TASK GOAL:
Copy out exactly, from the entries that follow, the line holding "Programma Sconto (147, 1605)", the line holding "Long-term management (624, 2473)", and all lines between them, but no pictures.

[Saved data entries]
┄┄┄┄┄┄┄┄┄┄
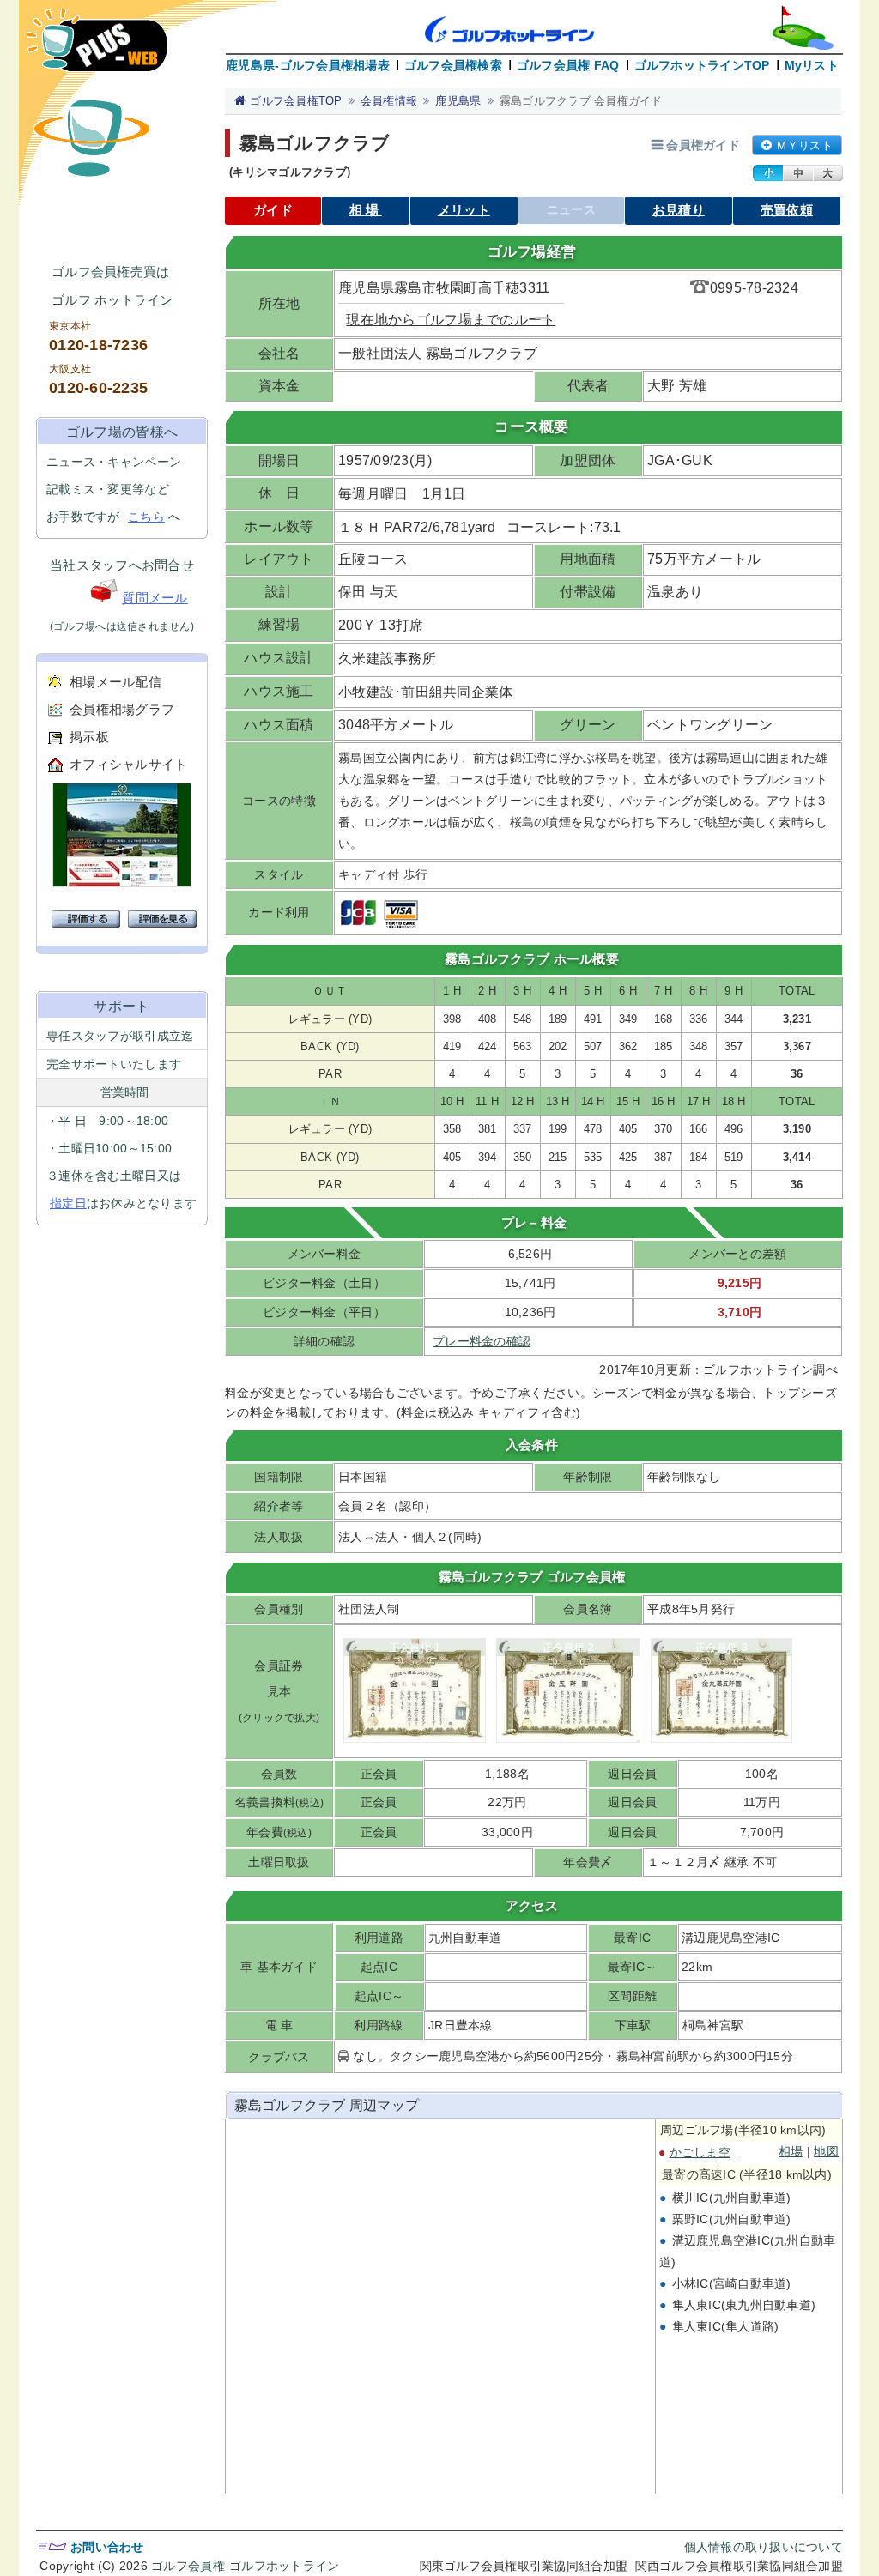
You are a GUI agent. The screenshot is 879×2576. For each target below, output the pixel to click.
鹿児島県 (458, 100)
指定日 (68, 1203)
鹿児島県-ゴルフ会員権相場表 (308, 65)
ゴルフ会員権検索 (453, 65)
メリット (464, 210)
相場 (365, 210)
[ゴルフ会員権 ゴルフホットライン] (97, 48)
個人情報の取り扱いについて (763, 2547)
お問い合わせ (107, 2547)
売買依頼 (787, 210)
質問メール (154, 597)
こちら (146, 516)
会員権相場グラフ (122, 709)
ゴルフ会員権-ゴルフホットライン (245, 2566)
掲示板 (89, 736)
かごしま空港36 (713, 2152)
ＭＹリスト (804, 145)
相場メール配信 (115, 681)
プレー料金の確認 (481, 1341)
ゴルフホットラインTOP (702, 65)
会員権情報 (389, 100)
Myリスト (812, 65)
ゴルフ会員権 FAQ (568, 65)
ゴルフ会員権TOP (296, 100)
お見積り (678, 210)
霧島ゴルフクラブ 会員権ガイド (581, 100)
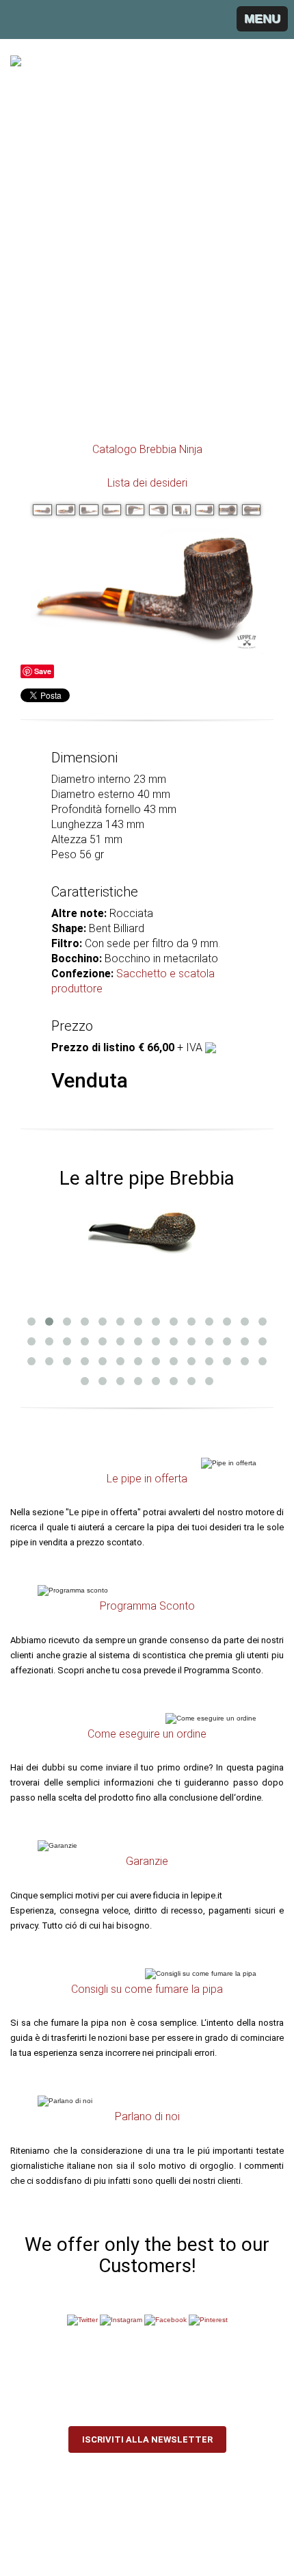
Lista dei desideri (147, 482)
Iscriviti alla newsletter (147, 2439)
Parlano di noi (147, 2116)
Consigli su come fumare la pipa (147, 1989)
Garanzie (147, 1861)
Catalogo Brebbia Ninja (147, 449)
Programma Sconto (147, 1605)
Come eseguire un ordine (147, 1733)
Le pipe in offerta (147, 1478)
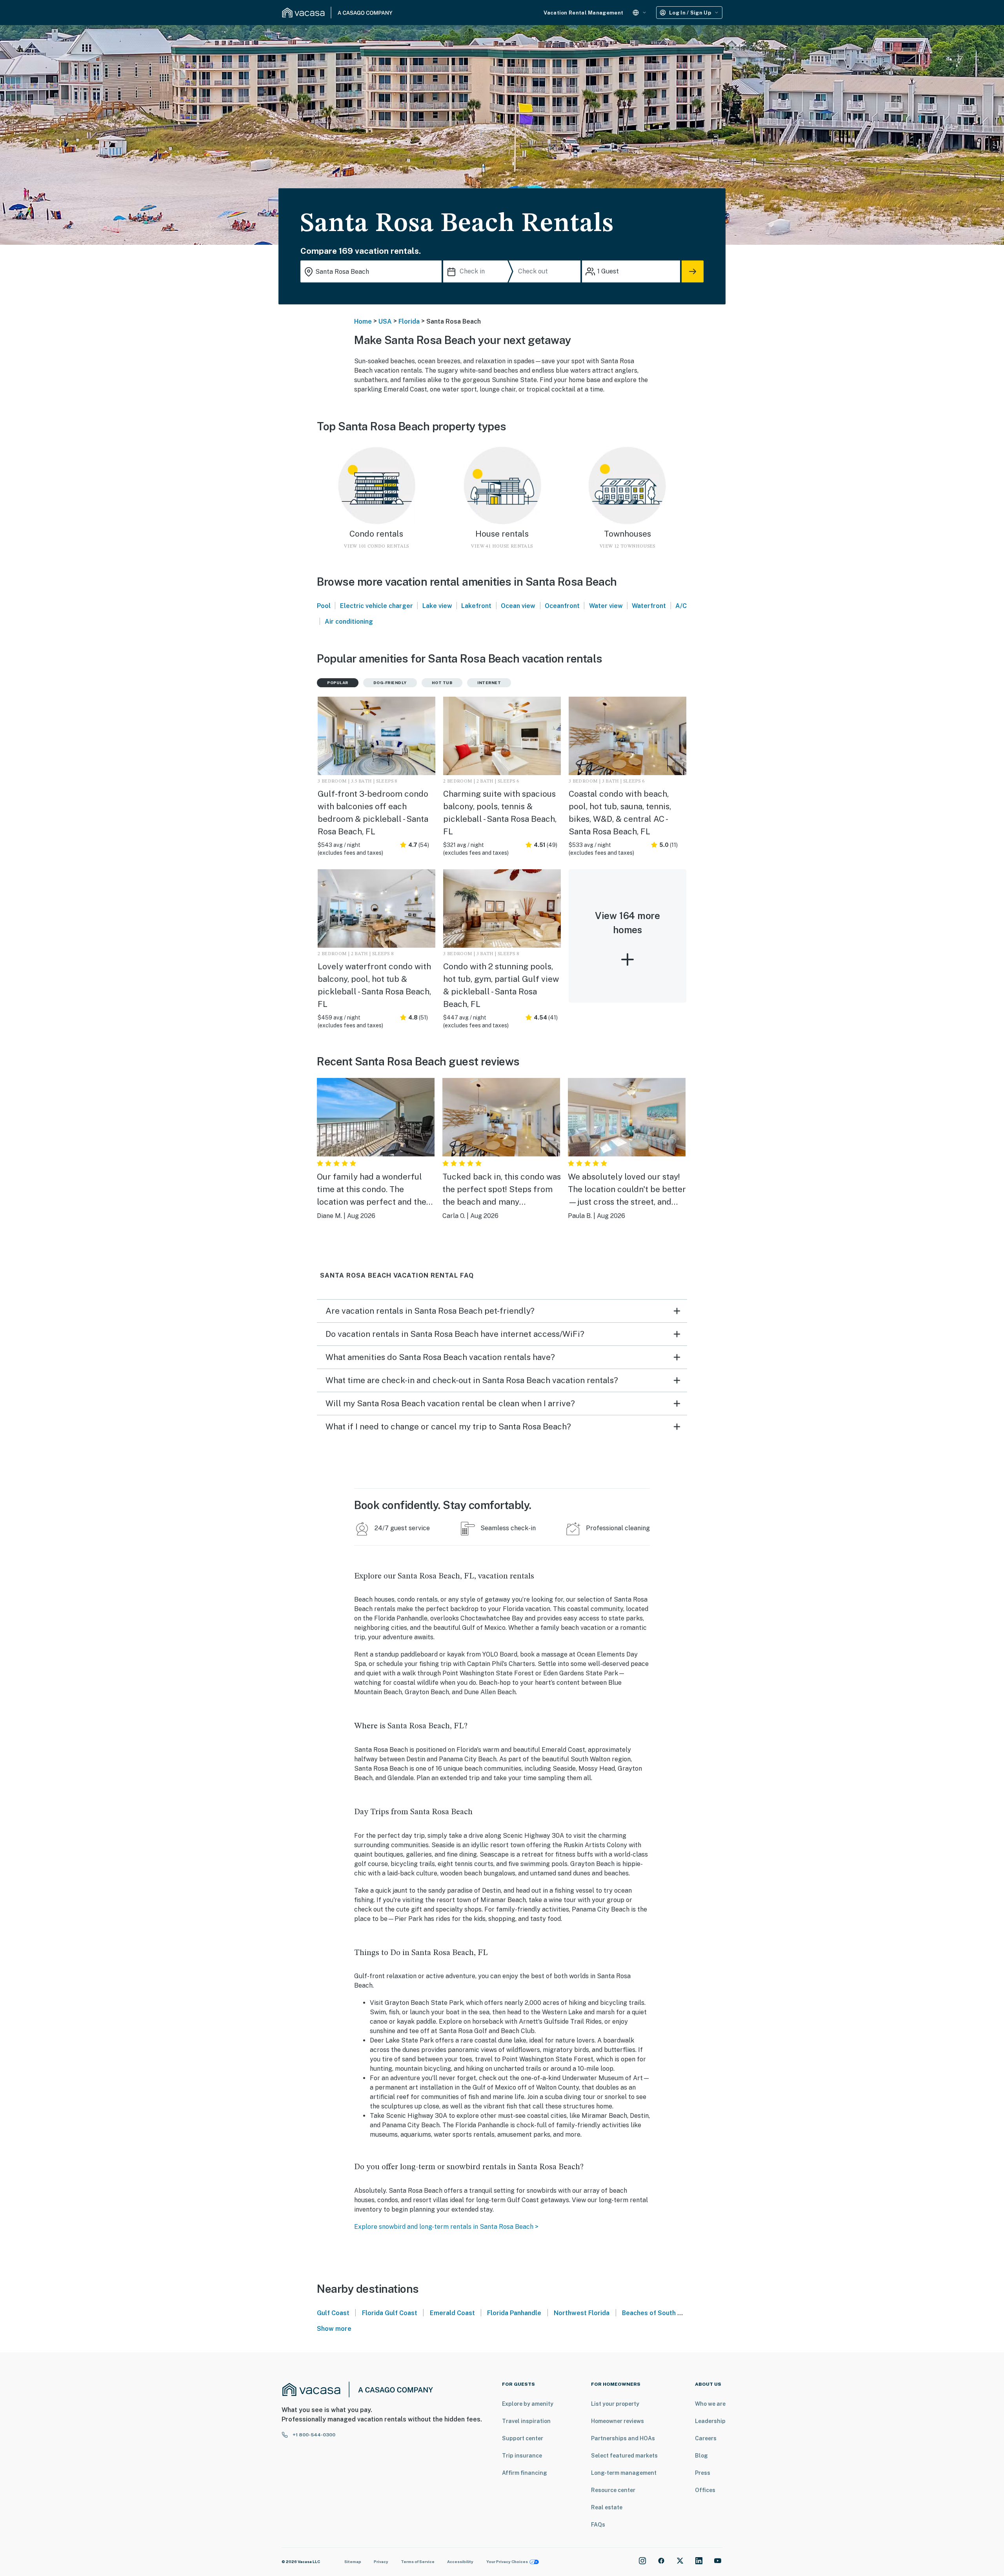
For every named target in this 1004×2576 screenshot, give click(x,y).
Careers (706, 2438)
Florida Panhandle (514, 2313)
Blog (701, 2455)
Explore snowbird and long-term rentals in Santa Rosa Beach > (446, 2226)
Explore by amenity (527, 2404)
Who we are (710, 2404)
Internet (489, 682)
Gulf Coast (333, 2313)
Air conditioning (349, 621)
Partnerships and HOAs (623, 2438)
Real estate (606, 2507)
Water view (606, 606)
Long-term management (624, 2473)
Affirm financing (524, 2473)
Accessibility (460, 2561)
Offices (705, 2490)
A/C (681, 606)
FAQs (598, 2524)
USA (385, 321)
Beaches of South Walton (660, 2313)
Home (363, 321)
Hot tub (442, 682)
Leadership (710, 2421)
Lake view (437, 606)
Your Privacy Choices (507, 2561)
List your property (615, 2404)
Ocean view (518, 606)
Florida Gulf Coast (389, 2313)
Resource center (613, 2490)
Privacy (381, 2561)
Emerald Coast (452, 2313)
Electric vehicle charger (376, 606)
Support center (522, 2438)
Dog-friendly (390, 682)
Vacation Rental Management (583, 13)
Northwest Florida (581, 2313)
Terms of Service (418, 2561)
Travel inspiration (526, 2421)
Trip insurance (522, 2455)
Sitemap (352, 2561)
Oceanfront (562, 606)
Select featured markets (624, 2455)
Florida (409, 321)
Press (702, 2473)
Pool (324, 606)
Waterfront (649, 606)
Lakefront (476, 606)
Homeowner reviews (617, 2421)
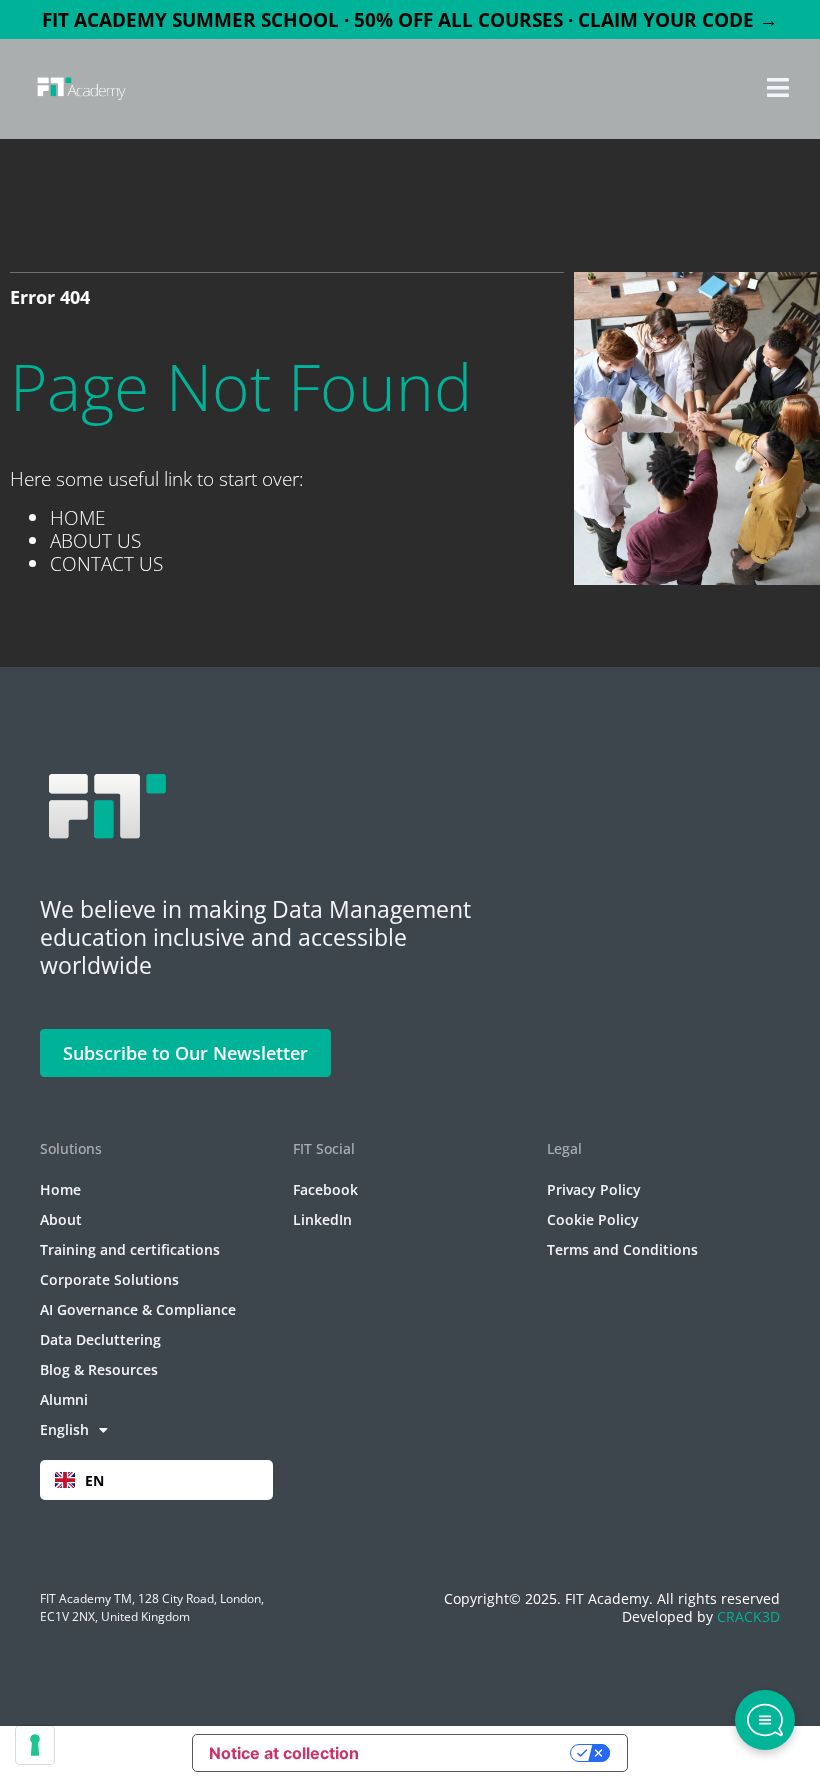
┄┄┄┄┄┄┄┄┄┄
TASK OUTPUT:
Programma Sconto (147, 1605)
Come eseguire un ordine (147, 1733)
Le pipe in offerta (147, 1478)
For every named target in this 1004×2576 screenshot, give click(x,y).
Careers (706, 2438)
Florida Panhandle (514, 2313)
Blog (701, 2455)
Explore snowbird and long-term rentals in Santa Rosa Beach > (446, 2226)
Explore by amenity (527, 2404)
Who we are (710, 2404)
Internet (489, 682)
Gulf Coast (333, 2313)
Air conditioning (349, 621)
Partnerships and HOAs (623, 2438)
Real estate (606, 2507)
Water view (606, 606)
Long-term management (624, 2473)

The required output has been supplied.